* **Exercise details**: The entries below contain a line with "Instruction: Open the keyboard" and a line with "You are a computer-use agent. The image size is (255, 198).". Quote exactly those two lines and all lines between them.
#### Source records ####
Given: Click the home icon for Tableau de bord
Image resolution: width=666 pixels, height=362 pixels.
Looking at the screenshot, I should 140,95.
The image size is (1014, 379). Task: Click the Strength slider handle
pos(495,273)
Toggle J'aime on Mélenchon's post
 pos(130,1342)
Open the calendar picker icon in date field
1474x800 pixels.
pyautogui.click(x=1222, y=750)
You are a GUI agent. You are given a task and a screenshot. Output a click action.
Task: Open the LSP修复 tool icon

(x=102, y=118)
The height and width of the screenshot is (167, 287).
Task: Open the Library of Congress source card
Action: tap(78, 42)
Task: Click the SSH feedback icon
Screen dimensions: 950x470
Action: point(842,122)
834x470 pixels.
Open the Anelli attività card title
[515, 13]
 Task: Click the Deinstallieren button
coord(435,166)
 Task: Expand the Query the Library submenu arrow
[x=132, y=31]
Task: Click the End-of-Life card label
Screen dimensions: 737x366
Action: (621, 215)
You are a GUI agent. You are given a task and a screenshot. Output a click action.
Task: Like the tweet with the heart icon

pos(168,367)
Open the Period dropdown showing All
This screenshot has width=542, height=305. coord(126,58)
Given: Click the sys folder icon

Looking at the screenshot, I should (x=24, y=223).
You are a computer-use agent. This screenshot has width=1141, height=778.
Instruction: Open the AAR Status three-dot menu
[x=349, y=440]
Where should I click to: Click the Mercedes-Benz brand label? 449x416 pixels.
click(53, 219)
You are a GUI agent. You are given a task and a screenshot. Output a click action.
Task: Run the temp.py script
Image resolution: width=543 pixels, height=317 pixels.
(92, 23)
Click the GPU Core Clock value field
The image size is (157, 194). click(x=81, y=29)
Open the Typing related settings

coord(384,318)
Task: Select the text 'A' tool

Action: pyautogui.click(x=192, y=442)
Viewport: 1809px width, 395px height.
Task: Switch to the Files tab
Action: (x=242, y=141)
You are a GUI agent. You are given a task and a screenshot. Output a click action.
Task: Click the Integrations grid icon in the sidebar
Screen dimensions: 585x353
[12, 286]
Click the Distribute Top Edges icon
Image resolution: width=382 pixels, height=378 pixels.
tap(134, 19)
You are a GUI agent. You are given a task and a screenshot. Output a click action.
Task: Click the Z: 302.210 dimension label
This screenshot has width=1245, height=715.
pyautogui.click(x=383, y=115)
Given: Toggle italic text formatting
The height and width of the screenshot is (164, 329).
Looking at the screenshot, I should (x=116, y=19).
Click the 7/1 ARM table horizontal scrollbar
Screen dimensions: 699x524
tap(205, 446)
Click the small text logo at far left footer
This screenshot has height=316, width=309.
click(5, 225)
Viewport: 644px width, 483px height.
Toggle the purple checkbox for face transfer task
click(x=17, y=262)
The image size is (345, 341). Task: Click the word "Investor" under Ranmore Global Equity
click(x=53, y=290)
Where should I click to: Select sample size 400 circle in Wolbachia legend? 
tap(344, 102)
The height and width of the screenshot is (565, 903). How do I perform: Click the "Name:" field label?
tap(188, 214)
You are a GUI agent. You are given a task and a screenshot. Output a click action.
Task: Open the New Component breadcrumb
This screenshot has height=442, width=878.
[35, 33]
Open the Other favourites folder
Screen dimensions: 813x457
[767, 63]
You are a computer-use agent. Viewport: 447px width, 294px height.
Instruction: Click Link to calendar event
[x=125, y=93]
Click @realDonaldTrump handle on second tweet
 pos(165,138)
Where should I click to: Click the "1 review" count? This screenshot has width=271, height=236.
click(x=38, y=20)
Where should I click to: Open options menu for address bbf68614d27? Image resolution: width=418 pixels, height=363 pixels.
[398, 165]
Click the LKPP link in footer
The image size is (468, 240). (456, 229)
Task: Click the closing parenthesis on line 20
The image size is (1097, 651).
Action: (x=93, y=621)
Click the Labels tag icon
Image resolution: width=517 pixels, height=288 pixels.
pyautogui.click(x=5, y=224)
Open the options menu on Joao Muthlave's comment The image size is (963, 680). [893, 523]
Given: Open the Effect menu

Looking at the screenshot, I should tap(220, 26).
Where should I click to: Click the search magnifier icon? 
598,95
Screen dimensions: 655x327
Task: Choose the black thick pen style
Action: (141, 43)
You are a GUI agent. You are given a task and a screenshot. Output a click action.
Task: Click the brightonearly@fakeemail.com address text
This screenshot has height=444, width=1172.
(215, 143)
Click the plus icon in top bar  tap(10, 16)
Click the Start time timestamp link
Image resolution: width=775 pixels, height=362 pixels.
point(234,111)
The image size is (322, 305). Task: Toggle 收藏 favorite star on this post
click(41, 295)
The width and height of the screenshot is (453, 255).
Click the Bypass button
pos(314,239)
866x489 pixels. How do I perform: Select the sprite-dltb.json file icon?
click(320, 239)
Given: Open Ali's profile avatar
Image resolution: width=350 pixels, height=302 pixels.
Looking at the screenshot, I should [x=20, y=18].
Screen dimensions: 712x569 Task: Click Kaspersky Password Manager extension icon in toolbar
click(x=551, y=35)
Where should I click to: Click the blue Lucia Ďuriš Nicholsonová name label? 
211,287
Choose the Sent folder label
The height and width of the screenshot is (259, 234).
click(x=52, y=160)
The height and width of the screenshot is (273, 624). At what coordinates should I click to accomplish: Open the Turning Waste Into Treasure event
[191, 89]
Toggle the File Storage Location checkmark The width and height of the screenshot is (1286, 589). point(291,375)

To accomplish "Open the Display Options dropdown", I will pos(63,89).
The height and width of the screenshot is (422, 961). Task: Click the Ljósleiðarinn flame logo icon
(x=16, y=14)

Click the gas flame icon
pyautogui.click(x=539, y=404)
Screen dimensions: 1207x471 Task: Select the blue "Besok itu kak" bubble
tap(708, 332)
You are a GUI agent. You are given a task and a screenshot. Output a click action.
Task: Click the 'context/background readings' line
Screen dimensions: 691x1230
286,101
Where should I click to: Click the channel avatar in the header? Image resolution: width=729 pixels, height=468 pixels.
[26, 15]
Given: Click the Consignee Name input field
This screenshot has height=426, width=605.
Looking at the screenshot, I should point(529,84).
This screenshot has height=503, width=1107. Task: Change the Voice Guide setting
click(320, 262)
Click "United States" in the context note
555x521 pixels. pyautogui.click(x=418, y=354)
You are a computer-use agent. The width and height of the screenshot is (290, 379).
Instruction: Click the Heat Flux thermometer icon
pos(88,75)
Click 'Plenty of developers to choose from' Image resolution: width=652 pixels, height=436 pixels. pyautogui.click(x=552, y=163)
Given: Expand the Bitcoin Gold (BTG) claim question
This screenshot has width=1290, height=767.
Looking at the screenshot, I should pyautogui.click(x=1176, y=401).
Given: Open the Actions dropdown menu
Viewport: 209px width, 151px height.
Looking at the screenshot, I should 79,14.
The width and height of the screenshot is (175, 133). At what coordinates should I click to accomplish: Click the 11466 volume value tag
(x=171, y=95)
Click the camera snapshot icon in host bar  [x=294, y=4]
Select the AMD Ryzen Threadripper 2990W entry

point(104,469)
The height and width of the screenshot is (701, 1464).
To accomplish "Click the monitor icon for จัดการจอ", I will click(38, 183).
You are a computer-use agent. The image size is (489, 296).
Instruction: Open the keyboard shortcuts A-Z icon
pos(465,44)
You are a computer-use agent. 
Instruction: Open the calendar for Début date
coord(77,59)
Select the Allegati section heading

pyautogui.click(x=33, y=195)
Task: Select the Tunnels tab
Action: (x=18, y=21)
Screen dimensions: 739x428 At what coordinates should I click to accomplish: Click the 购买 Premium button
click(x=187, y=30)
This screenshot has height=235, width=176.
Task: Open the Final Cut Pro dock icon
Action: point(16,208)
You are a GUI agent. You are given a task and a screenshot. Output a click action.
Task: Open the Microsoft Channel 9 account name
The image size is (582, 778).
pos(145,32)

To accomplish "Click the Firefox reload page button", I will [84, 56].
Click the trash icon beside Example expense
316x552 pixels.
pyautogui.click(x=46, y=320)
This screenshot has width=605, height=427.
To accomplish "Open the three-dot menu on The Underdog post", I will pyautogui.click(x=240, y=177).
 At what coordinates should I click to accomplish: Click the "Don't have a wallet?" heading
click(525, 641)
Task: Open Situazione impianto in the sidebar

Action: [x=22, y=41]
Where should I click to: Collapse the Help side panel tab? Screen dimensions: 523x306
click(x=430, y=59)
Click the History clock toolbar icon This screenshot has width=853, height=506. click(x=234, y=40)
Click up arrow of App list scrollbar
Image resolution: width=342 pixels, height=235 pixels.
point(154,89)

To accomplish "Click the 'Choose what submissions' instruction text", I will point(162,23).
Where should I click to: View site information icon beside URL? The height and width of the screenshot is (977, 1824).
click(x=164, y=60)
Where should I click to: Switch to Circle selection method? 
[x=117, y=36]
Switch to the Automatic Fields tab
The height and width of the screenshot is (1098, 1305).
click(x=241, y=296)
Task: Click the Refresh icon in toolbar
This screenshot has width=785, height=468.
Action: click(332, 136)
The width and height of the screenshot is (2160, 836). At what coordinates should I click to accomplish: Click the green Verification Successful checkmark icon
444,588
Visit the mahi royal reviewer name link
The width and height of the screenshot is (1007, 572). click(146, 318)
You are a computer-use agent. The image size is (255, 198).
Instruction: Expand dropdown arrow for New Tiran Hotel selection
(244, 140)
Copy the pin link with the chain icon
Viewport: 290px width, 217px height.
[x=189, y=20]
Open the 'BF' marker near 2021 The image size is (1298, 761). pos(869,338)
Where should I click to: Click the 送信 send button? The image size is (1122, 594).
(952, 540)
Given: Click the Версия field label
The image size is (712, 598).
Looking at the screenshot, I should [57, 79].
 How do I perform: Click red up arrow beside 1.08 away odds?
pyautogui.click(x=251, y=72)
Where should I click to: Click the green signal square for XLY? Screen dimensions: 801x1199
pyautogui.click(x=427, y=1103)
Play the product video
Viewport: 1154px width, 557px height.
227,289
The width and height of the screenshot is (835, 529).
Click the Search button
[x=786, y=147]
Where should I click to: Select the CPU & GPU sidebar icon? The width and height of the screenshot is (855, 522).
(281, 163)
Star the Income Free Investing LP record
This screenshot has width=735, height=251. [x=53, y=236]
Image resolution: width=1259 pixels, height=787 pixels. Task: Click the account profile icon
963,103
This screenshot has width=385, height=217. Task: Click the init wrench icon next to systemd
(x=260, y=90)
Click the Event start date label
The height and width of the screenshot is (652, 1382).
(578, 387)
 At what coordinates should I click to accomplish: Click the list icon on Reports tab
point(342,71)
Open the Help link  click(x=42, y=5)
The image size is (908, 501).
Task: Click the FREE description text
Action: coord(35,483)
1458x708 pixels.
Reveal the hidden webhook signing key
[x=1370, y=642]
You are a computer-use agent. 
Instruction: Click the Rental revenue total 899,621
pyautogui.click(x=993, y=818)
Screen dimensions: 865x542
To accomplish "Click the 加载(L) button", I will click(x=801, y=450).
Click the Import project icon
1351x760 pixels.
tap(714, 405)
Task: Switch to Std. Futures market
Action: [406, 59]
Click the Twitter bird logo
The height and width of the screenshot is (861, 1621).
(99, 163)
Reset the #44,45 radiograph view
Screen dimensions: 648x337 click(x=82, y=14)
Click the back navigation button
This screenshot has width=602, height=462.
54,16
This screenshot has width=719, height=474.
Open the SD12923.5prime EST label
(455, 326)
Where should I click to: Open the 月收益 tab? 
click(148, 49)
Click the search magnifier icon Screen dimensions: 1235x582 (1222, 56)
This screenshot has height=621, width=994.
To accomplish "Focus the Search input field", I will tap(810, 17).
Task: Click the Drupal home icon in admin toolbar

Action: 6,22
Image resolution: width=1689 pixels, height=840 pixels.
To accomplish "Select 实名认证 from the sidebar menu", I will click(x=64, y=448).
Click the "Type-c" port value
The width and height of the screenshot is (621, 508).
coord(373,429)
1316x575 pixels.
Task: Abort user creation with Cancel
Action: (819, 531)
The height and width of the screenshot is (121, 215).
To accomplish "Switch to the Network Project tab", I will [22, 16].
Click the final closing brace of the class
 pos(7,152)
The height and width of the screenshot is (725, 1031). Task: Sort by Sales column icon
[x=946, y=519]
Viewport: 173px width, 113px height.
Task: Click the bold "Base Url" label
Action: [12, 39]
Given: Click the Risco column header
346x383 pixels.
####
* **Result of this exercise**:
Instruction: Open the keyboard shortcuts A-Z icon
pos(465,44)
You are a computer-use agent. 
Instruction: Open the calendar for Début date
coord(77,59)
Select the Allegati section heading

pyautogui.click(x=33, y=195)
Task: Select the Tunnels tab
Action: (x=18, y=21)
Screen dimensions: 739x428 At what coordinates should I click to accomplish: Click the 购买 Premium button
click(x=187, y=30)
This screenshot has height=235, width=176.
Task: Open the Final Cut Pro dock icon
Action: point(16,208)
You are a GUI agent. You are given a task and a screenshot. Output a click action.
Task: Open the Microsoft Channel 9 account name
The image size is (582, 778).
pos(145,32)

To accomplish "Click the Firefox reload page button", I will [84, 56].
Click the trash icon beside Example expense
316x552 pixels.
pyautogui.click(x=46, y=320)
This screenshot has width=605, height=427.
To accomplish "Open the three-dot menu on The Underdog post", I will pyautogui.click(x=240, y=177).
 At what coordinates should I click to accomplish: Click the "Don't have a wallet?" heading
click(525, 641)
Task: Open Situazione impianto in the sidebar

Action: [x=22, y=41]
Where should I click to: Collapse the Help side panel tab? Screen dimensions: 523x306
click(x=430, y=59)
Click the History clock toolbar icon This screenshot has width=853, height=506. click(x=234, y=40)
Click up arrow of App list scrollbar
Image resolution: width=342 pixels, height=235 pixels.
point(154,89)

To accomplish "Click the 'Choose what submissions' instruction text", I will point(162,23).
Where should I click to: View site information icon beside URL? The height and width of the screenshot is (977, 1824).
click(x=164, y=60)
Where should I click to: Switch to Circle selection method? 
[x=117, y=36]
Switch to the Automatic Fields tab
The height and width of the screenshot is (1098, 1305).
click(x=241, y=296)
Task: Click the Refresh icon in toolbar
This screenshot has width=785, height=468.
Action: click(332, 136)
The width and height of the screenshot is (2160, 836). At what coordinates should I click to accomplish: Click the green Verification Successful checkmark icon
444,588
Visit the mahi royal reviewer name link
The width and height of the screenshot is (1007, 572). click(146, 318)
You are a computer-use agent. The image size is (255, 198).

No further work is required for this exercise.